[Dataset entries]
§
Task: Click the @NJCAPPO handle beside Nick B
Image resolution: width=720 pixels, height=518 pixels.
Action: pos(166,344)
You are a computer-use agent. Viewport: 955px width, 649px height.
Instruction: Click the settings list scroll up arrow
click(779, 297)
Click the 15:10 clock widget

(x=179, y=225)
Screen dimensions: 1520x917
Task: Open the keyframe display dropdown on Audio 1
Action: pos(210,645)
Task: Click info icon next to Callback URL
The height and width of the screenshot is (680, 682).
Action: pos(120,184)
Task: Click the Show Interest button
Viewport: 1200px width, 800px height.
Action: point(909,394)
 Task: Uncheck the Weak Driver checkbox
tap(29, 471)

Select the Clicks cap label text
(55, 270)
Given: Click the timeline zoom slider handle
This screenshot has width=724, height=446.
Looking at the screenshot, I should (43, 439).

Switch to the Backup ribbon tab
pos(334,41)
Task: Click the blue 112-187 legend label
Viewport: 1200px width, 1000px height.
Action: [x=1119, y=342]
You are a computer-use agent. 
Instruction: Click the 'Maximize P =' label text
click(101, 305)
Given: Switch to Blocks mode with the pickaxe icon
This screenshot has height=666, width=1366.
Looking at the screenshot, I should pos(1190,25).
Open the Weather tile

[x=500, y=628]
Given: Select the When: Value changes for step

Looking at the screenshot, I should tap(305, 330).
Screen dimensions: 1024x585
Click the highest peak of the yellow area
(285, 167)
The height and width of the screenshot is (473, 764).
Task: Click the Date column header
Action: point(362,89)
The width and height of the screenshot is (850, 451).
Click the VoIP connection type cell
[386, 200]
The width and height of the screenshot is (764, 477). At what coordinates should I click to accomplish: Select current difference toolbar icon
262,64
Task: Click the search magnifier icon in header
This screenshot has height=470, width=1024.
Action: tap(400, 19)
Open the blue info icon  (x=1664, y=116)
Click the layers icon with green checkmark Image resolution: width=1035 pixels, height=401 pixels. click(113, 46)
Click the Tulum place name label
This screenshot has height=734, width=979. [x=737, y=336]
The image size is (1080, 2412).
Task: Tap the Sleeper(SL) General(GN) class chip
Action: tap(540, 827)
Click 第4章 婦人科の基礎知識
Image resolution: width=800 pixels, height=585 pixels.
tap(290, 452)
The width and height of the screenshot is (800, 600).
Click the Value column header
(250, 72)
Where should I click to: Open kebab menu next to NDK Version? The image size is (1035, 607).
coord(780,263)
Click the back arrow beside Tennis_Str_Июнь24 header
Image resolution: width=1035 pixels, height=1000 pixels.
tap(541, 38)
§
* [REQUIRED WORK]
Pick out each line above that includes "blue" and show it.

* [SOLUTION]
Task: Click the blue 112-187 legend label
Open the blue info icon  (x=1664, y=116)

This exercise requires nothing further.